Word and element locating items:

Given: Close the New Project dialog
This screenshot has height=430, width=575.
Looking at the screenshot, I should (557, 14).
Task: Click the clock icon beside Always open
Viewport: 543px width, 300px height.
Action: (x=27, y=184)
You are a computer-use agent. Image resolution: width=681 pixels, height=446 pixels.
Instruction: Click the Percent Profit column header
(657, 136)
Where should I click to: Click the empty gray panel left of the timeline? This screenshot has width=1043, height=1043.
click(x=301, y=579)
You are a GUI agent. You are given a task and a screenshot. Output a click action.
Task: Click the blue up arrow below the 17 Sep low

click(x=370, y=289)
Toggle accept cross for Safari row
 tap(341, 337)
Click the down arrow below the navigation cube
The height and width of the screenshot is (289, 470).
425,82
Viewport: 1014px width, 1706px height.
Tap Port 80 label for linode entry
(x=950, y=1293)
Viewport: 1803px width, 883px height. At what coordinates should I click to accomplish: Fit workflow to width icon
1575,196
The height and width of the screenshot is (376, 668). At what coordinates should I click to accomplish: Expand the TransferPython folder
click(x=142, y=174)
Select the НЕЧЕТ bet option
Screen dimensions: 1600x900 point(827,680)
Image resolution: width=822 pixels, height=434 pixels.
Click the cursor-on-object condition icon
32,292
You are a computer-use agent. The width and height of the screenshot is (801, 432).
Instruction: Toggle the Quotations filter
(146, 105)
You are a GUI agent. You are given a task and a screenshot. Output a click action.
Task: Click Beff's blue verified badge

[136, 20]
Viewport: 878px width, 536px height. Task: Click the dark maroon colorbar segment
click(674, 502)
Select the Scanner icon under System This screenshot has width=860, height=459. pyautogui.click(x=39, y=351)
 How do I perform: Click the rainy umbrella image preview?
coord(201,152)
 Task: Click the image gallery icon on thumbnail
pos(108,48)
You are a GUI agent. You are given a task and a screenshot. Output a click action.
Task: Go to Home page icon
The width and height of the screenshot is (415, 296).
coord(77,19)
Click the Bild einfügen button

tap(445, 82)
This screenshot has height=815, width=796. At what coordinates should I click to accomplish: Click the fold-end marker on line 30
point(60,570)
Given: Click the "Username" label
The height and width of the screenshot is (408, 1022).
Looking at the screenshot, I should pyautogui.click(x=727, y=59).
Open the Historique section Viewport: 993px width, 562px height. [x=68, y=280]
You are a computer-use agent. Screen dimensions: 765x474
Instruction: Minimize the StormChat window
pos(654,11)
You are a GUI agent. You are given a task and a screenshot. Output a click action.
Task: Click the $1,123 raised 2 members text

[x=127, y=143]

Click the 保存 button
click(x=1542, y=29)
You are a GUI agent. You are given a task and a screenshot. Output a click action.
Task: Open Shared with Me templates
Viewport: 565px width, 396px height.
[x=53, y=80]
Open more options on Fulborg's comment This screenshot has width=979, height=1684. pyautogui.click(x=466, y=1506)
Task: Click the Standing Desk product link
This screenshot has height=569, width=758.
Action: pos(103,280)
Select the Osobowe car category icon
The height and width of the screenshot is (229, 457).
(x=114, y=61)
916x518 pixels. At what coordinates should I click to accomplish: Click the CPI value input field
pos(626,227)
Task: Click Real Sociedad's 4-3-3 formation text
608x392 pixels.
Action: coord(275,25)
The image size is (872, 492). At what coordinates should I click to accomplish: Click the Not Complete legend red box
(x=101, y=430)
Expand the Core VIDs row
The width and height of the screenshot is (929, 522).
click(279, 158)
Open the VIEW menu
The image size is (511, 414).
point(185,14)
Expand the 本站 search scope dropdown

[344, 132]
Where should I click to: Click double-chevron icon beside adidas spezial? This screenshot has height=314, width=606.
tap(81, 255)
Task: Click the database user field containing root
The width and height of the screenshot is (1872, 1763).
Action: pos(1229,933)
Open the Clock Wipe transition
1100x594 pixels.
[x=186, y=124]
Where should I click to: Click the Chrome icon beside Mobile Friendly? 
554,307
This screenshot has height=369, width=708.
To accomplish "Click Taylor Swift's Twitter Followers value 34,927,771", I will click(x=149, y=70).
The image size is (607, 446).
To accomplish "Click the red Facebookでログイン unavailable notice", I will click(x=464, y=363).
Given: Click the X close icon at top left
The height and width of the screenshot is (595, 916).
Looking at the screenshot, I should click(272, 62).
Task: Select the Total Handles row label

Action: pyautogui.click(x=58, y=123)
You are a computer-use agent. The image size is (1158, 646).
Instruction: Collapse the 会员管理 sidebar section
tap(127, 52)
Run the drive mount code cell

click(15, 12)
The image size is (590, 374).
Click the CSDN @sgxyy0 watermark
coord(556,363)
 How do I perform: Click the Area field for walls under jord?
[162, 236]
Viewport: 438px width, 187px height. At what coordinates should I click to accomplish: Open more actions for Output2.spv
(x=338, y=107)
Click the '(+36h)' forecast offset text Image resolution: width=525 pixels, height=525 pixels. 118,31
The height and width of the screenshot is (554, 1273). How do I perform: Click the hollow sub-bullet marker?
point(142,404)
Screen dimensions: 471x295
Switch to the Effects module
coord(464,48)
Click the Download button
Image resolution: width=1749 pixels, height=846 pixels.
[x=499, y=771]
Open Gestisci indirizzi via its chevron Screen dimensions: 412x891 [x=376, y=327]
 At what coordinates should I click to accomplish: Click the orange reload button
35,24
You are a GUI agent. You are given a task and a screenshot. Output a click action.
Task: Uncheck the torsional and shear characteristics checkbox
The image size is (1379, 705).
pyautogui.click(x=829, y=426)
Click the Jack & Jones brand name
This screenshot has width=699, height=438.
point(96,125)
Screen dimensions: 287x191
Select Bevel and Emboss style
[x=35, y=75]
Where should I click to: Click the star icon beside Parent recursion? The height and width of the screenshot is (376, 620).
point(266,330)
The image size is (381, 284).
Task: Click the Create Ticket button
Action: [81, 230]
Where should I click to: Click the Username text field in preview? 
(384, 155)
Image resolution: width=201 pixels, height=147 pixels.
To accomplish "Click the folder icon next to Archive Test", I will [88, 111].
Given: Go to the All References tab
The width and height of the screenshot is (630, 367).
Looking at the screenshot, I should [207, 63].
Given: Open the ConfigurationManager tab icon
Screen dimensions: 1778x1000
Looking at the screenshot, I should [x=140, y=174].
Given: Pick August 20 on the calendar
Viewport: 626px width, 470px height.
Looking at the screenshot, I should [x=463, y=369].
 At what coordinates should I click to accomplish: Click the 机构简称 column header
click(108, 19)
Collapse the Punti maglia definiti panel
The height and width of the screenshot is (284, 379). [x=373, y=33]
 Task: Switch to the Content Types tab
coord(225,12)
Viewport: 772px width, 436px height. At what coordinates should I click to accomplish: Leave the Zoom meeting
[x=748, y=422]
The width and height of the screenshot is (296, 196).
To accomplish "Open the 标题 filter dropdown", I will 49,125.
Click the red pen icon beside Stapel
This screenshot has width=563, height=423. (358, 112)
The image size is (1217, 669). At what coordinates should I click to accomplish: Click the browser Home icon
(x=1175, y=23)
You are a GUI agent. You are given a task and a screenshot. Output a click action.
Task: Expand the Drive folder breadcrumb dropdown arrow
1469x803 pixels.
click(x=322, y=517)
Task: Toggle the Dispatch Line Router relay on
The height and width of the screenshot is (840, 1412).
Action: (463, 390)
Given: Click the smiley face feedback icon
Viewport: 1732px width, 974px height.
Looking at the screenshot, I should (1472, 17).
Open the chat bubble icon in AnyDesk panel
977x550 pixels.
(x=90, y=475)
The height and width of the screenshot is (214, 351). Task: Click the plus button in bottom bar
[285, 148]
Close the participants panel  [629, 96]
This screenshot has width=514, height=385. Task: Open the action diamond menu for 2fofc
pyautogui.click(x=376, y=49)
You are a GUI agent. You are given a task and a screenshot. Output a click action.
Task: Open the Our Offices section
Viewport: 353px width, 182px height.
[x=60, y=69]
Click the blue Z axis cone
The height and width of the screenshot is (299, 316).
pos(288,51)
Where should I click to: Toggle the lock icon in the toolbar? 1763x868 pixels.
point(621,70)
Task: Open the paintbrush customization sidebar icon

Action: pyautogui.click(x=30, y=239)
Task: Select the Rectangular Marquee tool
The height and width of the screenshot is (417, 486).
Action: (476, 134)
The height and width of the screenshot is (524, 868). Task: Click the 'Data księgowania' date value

### Your objective
Please rewrite everything from the line containing "Open Gestisci indirizzi" down to the line containing "[x=35, y=75]", both lines included and requests kept, raising every coordinate in the answers by 79.

### Correct response
Open Gestisci indirizzi via its chevron Screen dimensions: 412x891 [x=455, y=406]
 At what coordinates should I click to accomplish: Click the orange reload button
114,103
You are a GUI agent. You are given a task and a screenshot. Output a click action.
Task: Uncheck the torsional and shear characteristics checkbox
The image size is (1379, 705).
pyautogui.click(x=908, y=505)
Click the Jack & Jones brand name
This screenshot has width=699, height=438.
point(175,204)
Screen dimensions: 287x191
Select Bevel and Emboss style
[x=114, y=154]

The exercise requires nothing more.